Michelangelo’s David and many other masterpieces were made from marble quarried in Carrara, Italy. Sculptures have been carved from marble for thousands of years, but now robots are automating the process.
Nowadays, many artists avoid working with Carrara marble. Artists have to be careful about inhaling the dust, which can cause a health problem. Now, artists return to creating marble statues, but send their designs to Robotor and let the company’s robots sculpt them.
As well as avoiding the need for artists to be present during the chiselling process, this also speeds up the completion of their works; according to Robotor, the robots can duplicate a monument from a sculptor who took years to carve his work, to be completed in hours with a robotic assistant.
Marco Ciampolini, an art historian, pointed out that many of history’s greatest artists, including Michelangelo, outsourced their work. The only difference between the two eras is that today’s sculptors work with robot assistants instead of apprentices.

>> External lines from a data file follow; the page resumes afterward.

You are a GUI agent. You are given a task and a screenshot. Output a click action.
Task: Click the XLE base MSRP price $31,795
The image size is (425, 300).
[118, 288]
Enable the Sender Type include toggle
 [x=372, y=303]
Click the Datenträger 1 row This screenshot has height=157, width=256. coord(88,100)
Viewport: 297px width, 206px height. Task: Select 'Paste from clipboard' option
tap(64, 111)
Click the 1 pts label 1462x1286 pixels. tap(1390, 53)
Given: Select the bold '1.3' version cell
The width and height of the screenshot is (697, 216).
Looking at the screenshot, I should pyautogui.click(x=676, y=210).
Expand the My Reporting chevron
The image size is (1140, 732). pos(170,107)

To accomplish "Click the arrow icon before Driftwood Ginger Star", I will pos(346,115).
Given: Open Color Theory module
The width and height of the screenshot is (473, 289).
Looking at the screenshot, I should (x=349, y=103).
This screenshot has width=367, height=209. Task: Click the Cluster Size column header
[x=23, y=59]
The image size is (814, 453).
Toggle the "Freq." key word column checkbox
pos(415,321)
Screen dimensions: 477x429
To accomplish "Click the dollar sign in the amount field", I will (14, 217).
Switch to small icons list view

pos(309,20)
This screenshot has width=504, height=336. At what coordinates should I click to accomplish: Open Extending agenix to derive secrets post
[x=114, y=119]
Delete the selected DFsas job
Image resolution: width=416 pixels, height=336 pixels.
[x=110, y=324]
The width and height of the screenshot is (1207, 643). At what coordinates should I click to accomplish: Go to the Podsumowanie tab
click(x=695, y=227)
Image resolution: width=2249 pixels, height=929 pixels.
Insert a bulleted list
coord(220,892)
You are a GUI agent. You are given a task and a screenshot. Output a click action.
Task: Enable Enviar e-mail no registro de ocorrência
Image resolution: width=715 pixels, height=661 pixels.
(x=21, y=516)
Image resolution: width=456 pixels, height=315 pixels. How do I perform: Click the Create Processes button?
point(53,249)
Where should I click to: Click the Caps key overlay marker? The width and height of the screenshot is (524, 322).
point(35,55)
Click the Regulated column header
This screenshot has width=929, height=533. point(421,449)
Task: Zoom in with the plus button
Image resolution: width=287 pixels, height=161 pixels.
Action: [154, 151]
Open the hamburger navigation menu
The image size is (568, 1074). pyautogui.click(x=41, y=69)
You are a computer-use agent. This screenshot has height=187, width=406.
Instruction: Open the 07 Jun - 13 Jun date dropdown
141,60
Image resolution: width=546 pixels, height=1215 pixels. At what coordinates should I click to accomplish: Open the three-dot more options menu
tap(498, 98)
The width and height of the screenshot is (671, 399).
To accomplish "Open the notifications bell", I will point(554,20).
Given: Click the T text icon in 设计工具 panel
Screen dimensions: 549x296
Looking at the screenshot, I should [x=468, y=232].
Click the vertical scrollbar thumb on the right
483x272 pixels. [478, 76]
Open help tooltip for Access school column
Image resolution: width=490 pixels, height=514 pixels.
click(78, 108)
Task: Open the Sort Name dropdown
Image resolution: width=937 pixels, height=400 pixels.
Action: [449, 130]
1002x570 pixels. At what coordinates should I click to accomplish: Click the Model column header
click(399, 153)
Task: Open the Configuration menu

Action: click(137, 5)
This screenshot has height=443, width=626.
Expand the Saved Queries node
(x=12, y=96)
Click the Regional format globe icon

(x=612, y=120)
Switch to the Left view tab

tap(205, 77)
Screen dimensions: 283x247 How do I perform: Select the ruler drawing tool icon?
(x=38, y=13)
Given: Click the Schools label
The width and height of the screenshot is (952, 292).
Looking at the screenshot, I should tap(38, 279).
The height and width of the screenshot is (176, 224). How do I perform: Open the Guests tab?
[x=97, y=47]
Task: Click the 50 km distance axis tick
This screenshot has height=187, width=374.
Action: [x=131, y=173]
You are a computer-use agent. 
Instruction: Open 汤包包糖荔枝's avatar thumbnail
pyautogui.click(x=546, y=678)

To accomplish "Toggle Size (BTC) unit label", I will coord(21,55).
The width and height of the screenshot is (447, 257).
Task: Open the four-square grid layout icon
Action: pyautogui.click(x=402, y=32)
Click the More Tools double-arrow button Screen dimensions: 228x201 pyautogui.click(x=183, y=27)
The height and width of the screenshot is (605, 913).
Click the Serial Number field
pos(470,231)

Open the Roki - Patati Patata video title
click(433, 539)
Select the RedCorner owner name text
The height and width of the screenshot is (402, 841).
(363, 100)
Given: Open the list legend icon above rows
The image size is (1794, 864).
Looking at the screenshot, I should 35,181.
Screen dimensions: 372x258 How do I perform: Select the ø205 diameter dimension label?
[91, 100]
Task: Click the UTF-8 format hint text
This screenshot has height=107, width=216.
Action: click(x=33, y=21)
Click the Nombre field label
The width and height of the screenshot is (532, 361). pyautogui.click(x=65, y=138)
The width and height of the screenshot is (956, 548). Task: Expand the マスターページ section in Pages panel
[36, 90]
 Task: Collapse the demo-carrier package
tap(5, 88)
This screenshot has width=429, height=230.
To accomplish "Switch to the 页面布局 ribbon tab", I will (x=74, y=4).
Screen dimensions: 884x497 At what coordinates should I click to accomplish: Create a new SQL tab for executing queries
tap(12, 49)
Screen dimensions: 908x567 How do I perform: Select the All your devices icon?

It is obvious that computer numerically controlled (CNC)-cutting robots are perfect for use in the fields of sculpture and stone carving. For decades, robots have been able to replicate virtually anything created or manufactured by humans, only faster, more accurately and affordably.
What is most intriguing is pushing the limits of automated stone carving systems. The finished piece takes advantage of the precision of robotic drills and chisels, as well as the ability to unleash the creativity of computerised design tools.
Automation makes it possible to properly anticipate the duration of a manufacturing process and to determine the cost of the project. Two stages of the machining process are controlled by a different program. Following this order, operators can change tools to obtain different finishes or replace diamond cutting tips when they wear out at predetermined intervals. Granite wears cutting tools three times faster than marble, which is comparatively more fragile.
New digital technologies bring robots closer than ever to the design process. Using intercommunication protocols between milling and fabrication robots, 3D scanners and virtual reality equipment to digitally sculpt marble.
To find classic stone and marble sculptures, stone carvers investigate the potential of digital design, artificial intelligence and machine learning.